La entrañable maldición de ser así

La entrañable maldición de ser así

Por Javier Figueiredo.

Si le hubiera cortado las alas

habría sido mío,

no habría escapado.

Pero así habría dejado de ser pájaro y yo…

yo lo que amaba era el pájaro.

Estas palabras que el malogrado Mikel Laboa escribió para una de las canciones más bellas del mundo y que se titula Txoria Txori, me vienen a la memoria cada vez que me desvelo por los sinsabores que produce intentar participar en la transformación política y social del mundo que vivimos. Cuando un 15 de mayo de 2011 la gente se quedó en las calles tras manifestar su indignación, se inició un proceso de repensar la manera de darle la vuelta a un mundo que estaba en manos de corruptos y personajes sin escrúpulos, aquí y a nivel global, un proceso de abajo  a arriba y procurando no caer en los mismos errores que nuestros padres, que habían levantado las calles de París para encontrar la playa y muchos vieron, cerca del hotel playero, un Consejo de Administración bien remunerado.

Una noche de sábado de aquel mayo de 2011, al pie de la fuente que hay enfrente de Correos en Badajoz, escuché el debate de unas cuarenta personas (en su mayoría veinteañeras) y reparé en que algo grande estaba empezando: se escuchaban, se hablaban de igual a igual, costaba llegar a conclusiones pero se había dado un gran paso. El 15M, pase lo que pase en los próximos 10 años, habrá merecido la pena porque permitió que una generación nacida a finales del siglo XX conociera en primera persona lo que es una asamblea, con sus esplendores y sus pequeñas miserias. Los que tenían mucha prisa acabaron marchándose y entonces aprendimos aquello de que vamos despacio, porque vamos lejos.
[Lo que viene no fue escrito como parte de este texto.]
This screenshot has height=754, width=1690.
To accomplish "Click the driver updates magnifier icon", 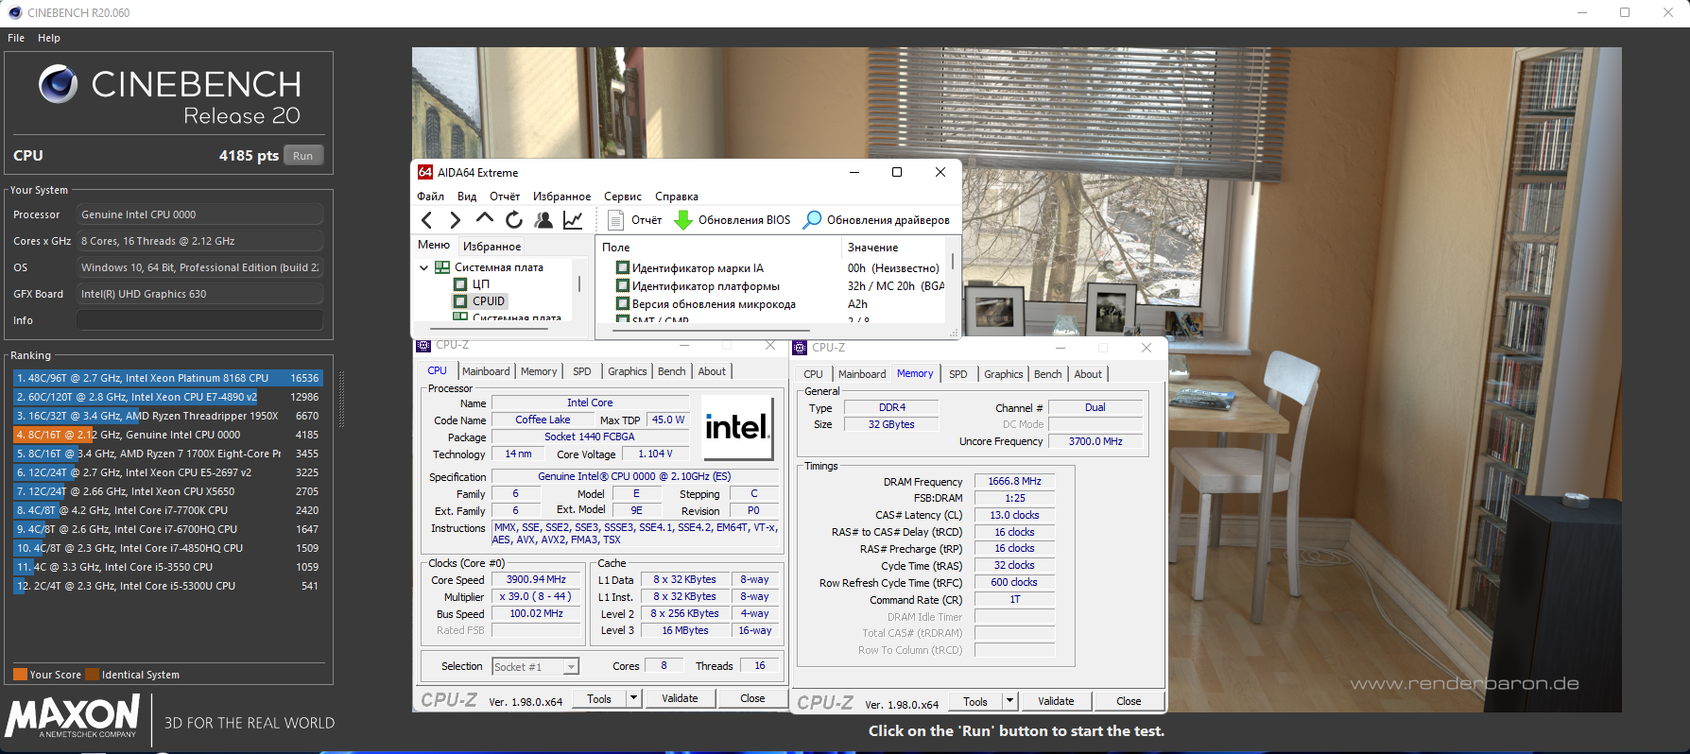I will coord(811,220).
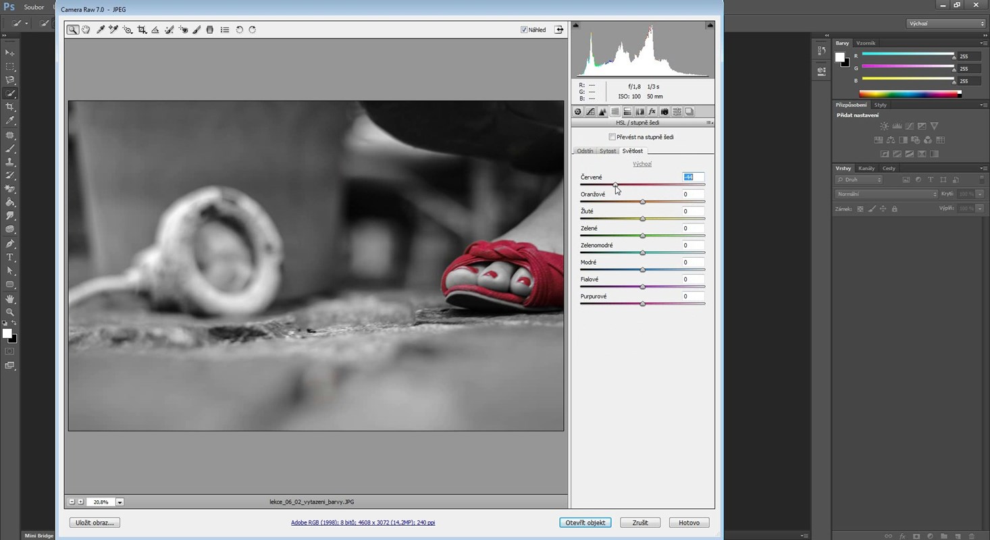Select the Red Eye Removal tool
Viewport: 990px width, 540px height.
[183, 30]
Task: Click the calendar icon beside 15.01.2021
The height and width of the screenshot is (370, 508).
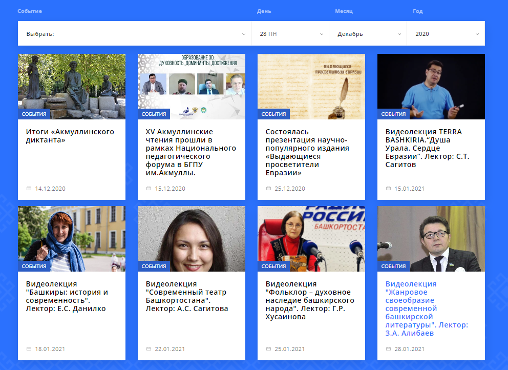Action: [389, 189]
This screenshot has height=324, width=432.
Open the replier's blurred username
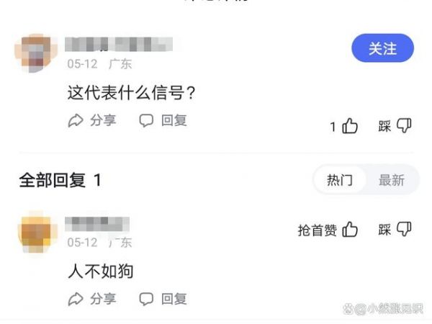(x=97, y=224)
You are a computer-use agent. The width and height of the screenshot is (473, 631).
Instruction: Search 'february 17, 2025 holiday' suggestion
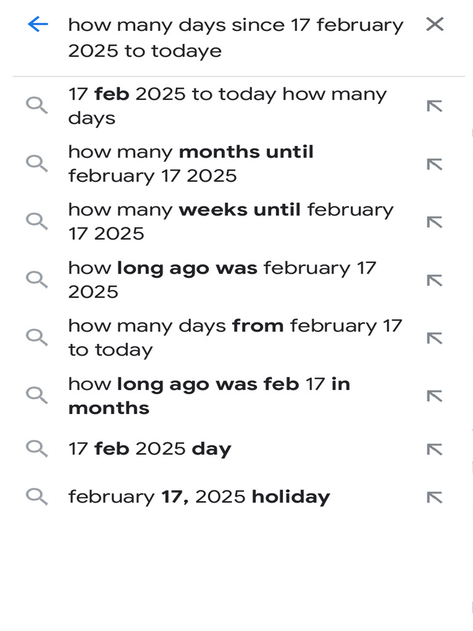[199, 497]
Fue en el intenso primer semestre de 2015, a eso de las doce de la noche, tras cuatro horas largas de reunión intentando articular políticamente los espíritus del 15M y fraguarlos en candidaturas locales, partidos instrumentales o agrupaciones de electores, que alguien me dijo en broma lo afortunados que eran en esos partidos en los que alguien manda lo que hay que pensar y todos obedecen sin rechistar. Se echaba de menos la operatividad, la capacidad para concretar, y nos perdíamos en monólogos, diálogos entrecruzados, guirigáis improvisados y otros bien planificados.  La tentación de reducir la toma de decisiones a un número más pequeño de personas es una corriente (¿de pensamiento?) a la que se recurre cada vez que se eterniza el debate, se discute hasta el detalle o nos enredamos en hacer taxonomías de churras y merinas, galgos o podencos.

In medio virtus, en el medio (y no en el centro) está la virtud. Hay un momento en el que es necesario que quienes pretenden transformar este desaguisado llamado mundo logren una dinámica que compatibilice el espíritu de las plazas de mayo con la celeridad que reclaman las urgencias del género humano. Pero no le corten las alas a este modelo participativo, de abajo a arriba, lento pero de todas y todos, porque lo que yo amaba (y sigo amando) es el mismo pájaro al que cantaba Mikel Laboa.